## What to work on
Your job is to set down the stretch of entries that opens with the line containing "Image resolution: width=1024, height=1366." and closes with the line containing "New Cuisine (717, 332)". Keep both end lines, copy each exactly, and add nothing.

## Data section

⟨

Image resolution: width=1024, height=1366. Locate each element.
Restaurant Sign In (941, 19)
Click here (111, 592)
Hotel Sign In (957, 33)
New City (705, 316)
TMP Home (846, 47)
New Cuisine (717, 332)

⟩
⟨

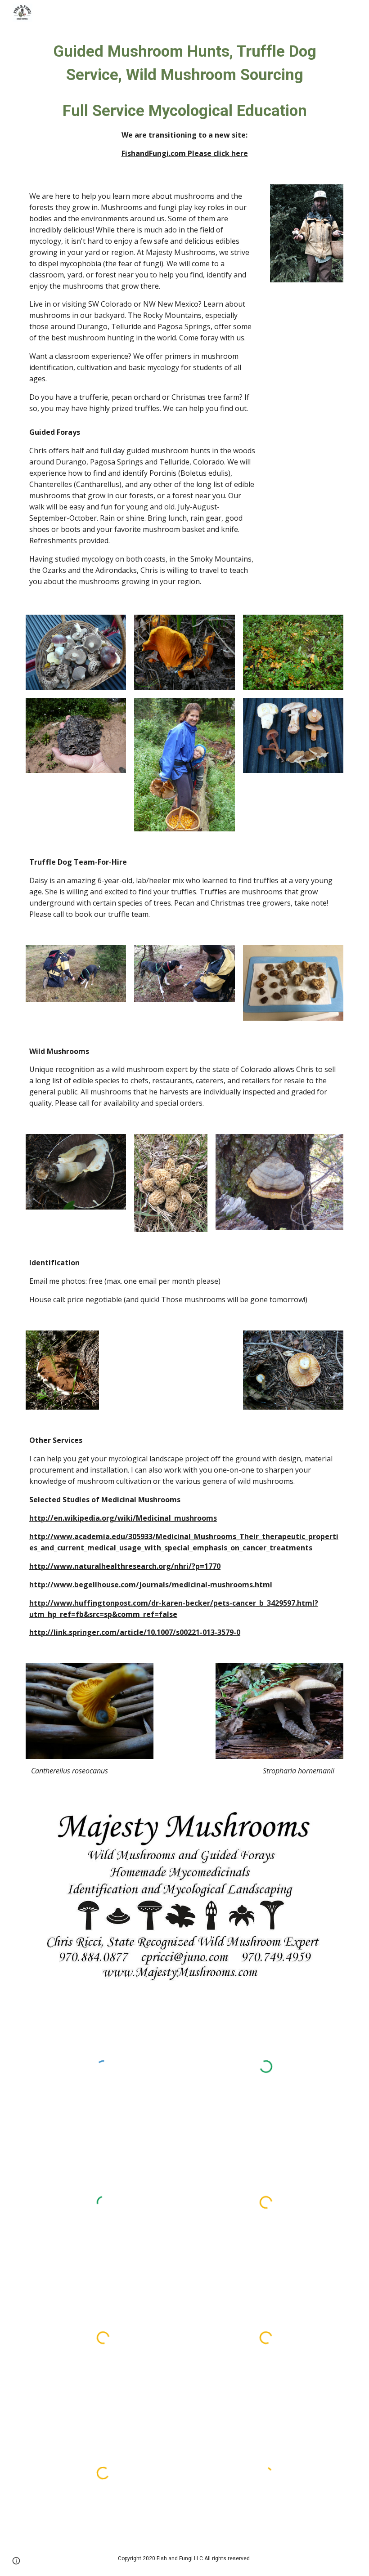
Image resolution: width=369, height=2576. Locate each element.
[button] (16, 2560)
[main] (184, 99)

⟩

## Response
Image resolution: width=1024, height=1366. Locate each element.
Restaurant Sign In (941, 19)
Click here (111, 592)
Hotel Sign In (957, 33)
New City (705, 316)
TMP Home (846, 47)
New Cuisine (717, 332)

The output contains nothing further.